07:43C'è scarsa cultura però sulla previdenza complementare.
07:48C'è da fare sicuramente in questo credo che sia necessario anche portare strutturalmente
07:54a bordo sia le associazioni datoriali che i sindacati, c'è bisogno di fare tanta educazione
08:01in materia previdenziale e quindi anche certamente una nuova campagna di informazione e di divulgazione
08:10soprattutto orientata ai dipendenti delle piccole e medie imprese che sono quelle che magari hanno
08:17anche meno strumenti per poter affrontare quella che è l'interlocuzione con i tantissimi fondi
08:26di previdenza complementare. Ecco anche su quel fronte credo che sia importante ragionare magari
08:32su una semplificazione delle procedure, di un'armonizzazione delle procedure perché tutto ciò che appare
08:40burocratico e complicato sul piano procedurale allontana le persone e soprattutto allontana i giovani.
08:47I giovani hanno bisogno di immediatezza, semplicità e anche di risultati.
08:51Ministro, scusami Mattia, salve sono Desario il direttore, volevo farle una domanda, voi avete
09:01cancellato il reddito di cittadinanza, avete invece varato l'assegno di inclusione che è per coloro
09:10che non sono nelle condizioni di andare a lavorare e che hanno bisogno di un aiuto sociale da parte
09:16delle istituzioni. Ora, nei prossimi giorni, finito il vertice di Ambrosetti, si partirà subito con la
09:25campagna elettorale, ci sono le Marche, poi c'è la Calabria, poi subito dopo la Toscana. Sul tavolo delle
09:31proposte del campo largo dell'opposizione mi sembra che ovunque ci sia una reintroduzione di una sorta di
09:39reddito di cittadinanza regionale. Questo, senza ombra di dubbio, va a interferire con il mercato del
09:48lavoro.
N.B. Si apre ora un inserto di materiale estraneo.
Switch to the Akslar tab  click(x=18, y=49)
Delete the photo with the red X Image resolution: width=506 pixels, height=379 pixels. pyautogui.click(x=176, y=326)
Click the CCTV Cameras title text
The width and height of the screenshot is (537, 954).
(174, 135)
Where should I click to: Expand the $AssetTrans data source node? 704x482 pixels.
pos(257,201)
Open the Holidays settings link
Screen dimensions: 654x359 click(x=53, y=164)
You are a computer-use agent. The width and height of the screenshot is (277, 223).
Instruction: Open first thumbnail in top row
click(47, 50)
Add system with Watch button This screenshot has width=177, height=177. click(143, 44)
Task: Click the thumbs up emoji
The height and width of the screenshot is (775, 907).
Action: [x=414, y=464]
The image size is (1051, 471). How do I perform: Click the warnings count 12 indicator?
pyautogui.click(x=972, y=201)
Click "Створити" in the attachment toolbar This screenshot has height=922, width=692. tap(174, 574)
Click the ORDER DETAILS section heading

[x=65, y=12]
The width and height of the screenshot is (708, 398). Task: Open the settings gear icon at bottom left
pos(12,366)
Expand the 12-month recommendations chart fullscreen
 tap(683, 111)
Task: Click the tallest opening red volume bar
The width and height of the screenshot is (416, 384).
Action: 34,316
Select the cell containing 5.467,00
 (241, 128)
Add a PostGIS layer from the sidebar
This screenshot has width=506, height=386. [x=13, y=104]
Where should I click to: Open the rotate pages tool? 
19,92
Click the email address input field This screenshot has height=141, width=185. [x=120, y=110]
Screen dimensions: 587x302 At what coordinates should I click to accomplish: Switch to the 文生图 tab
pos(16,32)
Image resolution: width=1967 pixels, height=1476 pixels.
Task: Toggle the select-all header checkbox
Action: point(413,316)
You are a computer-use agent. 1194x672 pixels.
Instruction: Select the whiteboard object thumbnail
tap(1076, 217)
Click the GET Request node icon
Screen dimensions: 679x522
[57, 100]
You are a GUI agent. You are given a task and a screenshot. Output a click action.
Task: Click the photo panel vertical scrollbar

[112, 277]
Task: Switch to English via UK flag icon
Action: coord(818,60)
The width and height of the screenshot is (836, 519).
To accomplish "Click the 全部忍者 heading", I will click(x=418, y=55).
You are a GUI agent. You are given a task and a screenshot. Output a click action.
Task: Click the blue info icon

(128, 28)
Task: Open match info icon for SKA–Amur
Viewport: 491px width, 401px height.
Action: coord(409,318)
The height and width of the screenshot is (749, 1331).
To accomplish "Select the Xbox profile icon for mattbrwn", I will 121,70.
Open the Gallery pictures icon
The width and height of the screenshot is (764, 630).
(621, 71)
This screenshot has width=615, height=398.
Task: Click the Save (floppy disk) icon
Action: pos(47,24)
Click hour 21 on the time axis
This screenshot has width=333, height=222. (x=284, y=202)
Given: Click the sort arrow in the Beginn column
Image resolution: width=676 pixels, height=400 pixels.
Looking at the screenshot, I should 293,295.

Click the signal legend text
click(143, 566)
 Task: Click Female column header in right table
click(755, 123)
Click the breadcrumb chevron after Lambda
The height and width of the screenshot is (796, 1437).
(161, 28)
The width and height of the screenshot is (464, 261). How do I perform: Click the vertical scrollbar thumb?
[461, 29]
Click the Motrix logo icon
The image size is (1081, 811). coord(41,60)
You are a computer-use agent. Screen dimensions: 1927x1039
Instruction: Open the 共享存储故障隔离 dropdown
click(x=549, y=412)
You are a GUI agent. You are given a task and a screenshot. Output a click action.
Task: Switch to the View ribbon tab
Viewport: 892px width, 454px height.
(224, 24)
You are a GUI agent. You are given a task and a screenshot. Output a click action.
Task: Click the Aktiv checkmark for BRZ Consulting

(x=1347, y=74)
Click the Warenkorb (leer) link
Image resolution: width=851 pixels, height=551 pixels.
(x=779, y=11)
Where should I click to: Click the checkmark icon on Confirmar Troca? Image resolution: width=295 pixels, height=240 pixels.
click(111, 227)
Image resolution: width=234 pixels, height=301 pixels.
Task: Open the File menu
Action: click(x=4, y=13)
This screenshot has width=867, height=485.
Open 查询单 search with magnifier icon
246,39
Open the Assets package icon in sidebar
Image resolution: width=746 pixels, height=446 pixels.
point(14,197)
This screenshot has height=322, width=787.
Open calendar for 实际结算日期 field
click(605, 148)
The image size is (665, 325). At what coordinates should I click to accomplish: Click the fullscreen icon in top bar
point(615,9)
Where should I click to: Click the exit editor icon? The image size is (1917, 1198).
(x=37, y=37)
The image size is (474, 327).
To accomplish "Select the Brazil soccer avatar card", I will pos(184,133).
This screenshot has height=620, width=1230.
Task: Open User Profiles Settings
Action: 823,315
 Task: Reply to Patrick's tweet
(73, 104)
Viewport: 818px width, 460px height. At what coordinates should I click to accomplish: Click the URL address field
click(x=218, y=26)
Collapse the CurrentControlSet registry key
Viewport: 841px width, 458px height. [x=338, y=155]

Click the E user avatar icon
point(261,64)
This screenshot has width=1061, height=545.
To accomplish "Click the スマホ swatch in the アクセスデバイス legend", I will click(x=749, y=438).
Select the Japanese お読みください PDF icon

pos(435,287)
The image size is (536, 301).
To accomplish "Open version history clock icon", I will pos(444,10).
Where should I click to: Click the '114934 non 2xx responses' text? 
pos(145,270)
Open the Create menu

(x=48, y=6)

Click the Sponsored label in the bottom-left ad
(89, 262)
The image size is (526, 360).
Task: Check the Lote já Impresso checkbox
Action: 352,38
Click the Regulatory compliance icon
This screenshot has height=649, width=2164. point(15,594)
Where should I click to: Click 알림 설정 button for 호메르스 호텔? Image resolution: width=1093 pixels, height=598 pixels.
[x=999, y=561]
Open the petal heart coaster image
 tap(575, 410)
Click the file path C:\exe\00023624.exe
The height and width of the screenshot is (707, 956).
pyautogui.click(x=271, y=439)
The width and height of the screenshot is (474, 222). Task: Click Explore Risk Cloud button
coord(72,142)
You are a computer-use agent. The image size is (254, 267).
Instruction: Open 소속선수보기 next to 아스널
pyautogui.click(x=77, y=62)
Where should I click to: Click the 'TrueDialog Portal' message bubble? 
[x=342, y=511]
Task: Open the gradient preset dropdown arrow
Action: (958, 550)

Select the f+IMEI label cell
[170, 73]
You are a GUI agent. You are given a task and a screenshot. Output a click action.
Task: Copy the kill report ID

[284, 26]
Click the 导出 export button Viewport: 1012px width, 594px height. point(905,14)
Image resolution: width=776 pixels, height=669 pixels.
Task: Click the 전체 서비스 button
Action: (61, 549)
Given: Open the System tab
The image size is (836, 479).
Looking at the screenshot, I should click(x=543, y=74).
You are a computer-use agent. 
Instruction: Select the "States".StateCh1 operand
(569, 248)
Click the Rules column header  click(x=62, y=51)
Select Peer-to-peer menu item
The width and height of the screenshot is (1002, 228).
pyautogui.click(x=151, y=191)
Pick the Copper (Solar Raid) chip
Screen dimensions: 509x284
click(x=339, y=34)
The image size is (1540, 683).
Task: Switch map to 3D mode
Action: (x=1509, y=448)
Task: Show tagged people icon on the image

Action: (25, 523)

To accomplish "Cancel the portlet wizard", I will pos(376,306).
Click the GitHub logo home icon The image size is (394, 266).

Come Governo pensate di prendere delle contromisure e che cosa pensa possa essere lo scenario?
10:01Riproporre dei percorsi che si sono dimostrati fallimentari, soprattutto su quello che è
10:09che è l'aspetto legato all'accompagnamento al lavoro, credo che sia veramente controproducente
10:14perché la scelta di innovare rispetto al reddito di cittadinanza, introducendo due strumenti che
10:24hanno due finalità diverse, cioè l'assegno di inclusione rivolto alle famiglie in condizione di
10:31fragilità e il supporto per la formazione e il lavoro invece come strumento di accompagnamento al lavoro
10:37e di rinserimento nel mercato al lavoro è stata una scelta dettata dal fatto che quello che poi era
10:45l'esperienza del reddito di cittadinanza praticamente ci diceva che eravamo arrivati a una condizione in cui
10:54il lavoro era messo in competizione con il sussidio e il sussidio in taluni casi era in questo caso vincente.
11:03Gli esempi credo che li abbiate commentati voi nel corso degli anni, siano davanti agli occhi di tutti,
11:11credo che sia anche uno degli elementi su cui noi abbiamo lavorato con più attenzione perché era
11:18l'elemento di difficoltà anche per riportare al lavoro delle intere fasce di popolazione che invece
11:27erano lontane. Io credo che la grande scommessa per una società evoluta sia quella invece di costruire
11:38dei percorsi di integrazione lavorativa e di lavoro che poi siano assolutamente soddisfacenti, non costruire
11:46degli altri strumenti antichi che poi allontanino dal lavoro. Secondo me quelle sono delle esperienze
11:56che dobbiamo assolutamente abbandonare.